Copy the records from the line containing "718x764 pixels." through the end of the records, replacing "tweet" with "post" and keeping everything else unchanged. Omit the pictures.
________
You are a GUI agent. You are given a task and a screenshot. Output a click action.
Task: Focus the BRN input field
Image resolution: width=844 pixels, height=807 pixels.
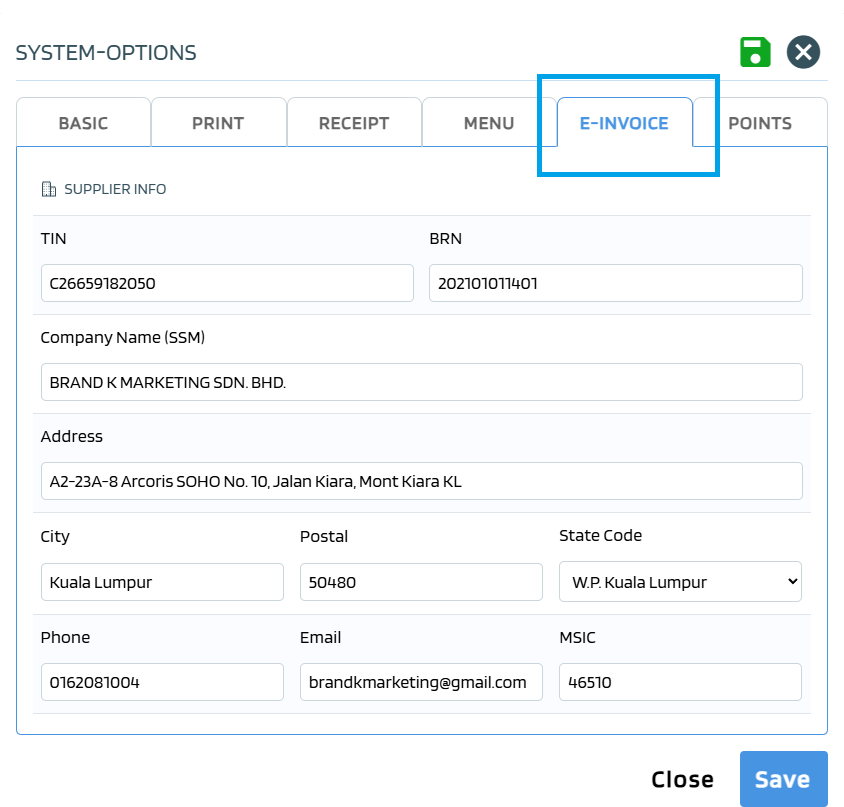pyautogui.click(x=615, y=283)
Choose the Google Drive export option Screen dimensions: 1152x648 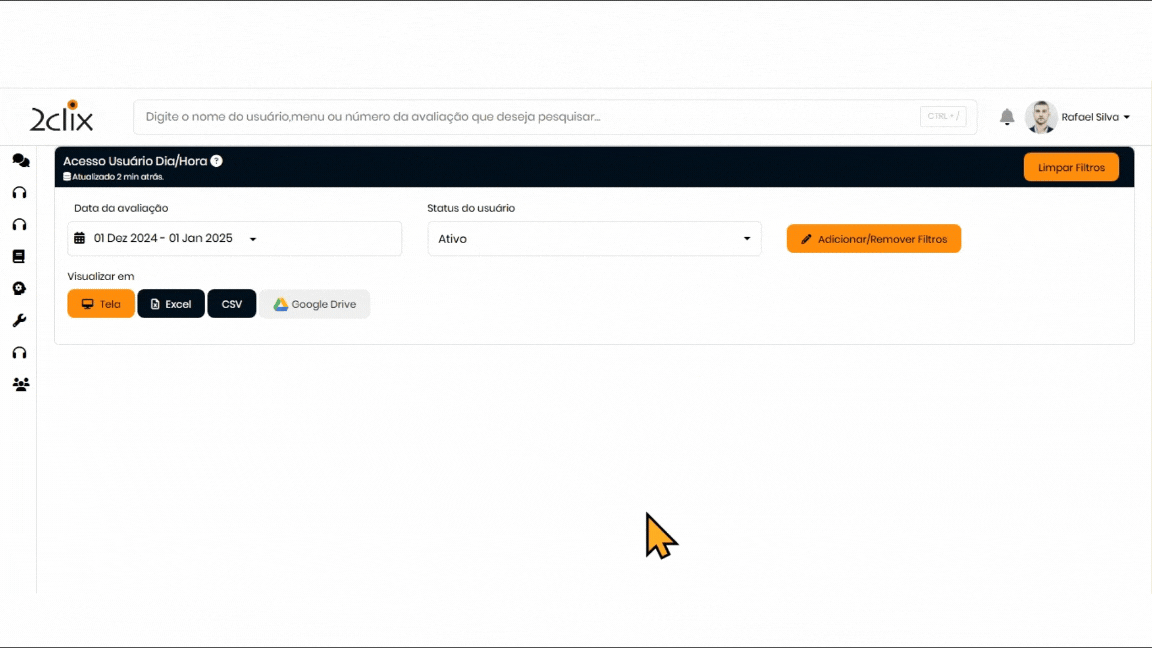[315, 304]
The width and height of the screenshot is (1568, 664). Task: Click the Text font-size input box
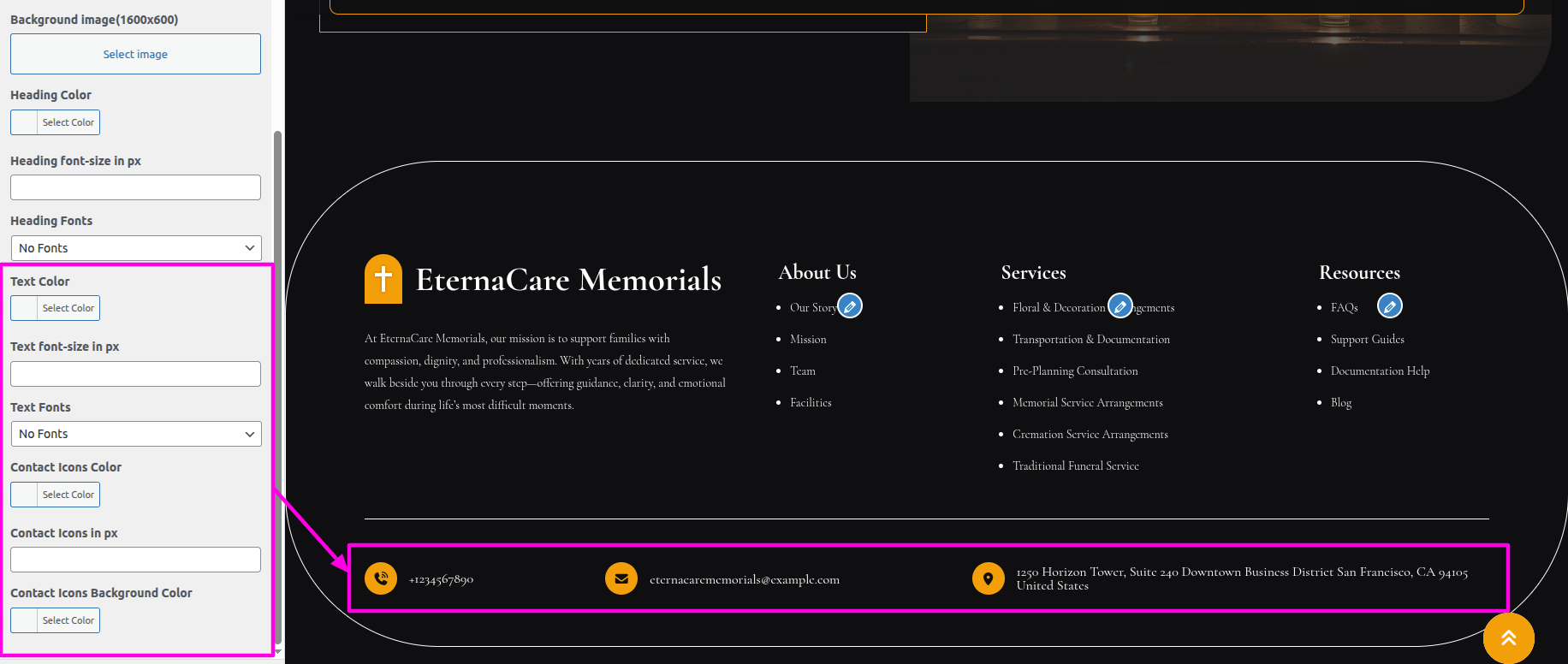[x=135, y=374]
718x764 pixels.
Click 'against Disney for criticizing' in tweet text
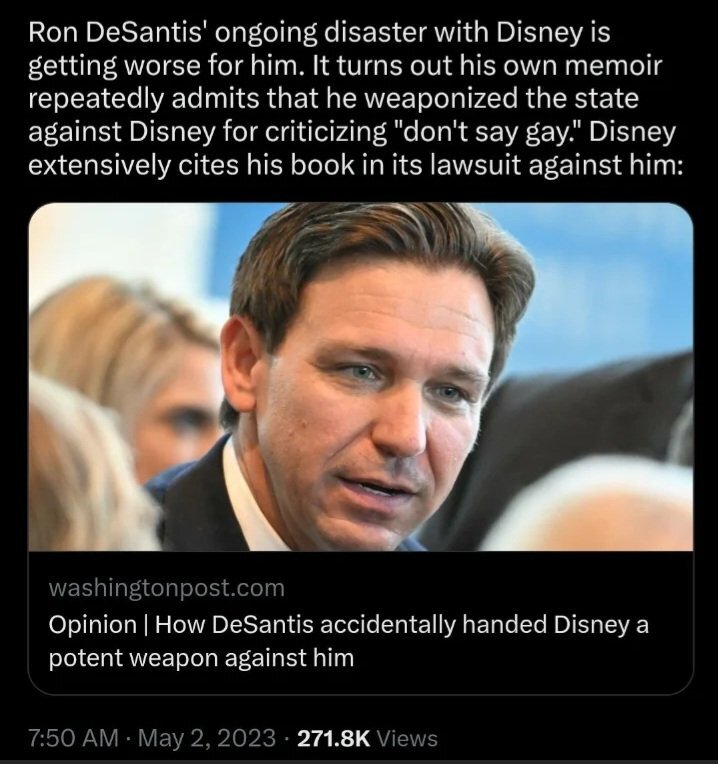pos(207,132)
________
TASK ANSWER:
718x764 pixels.
Click 'against Disney for criticizing' in post text
pos(207,132)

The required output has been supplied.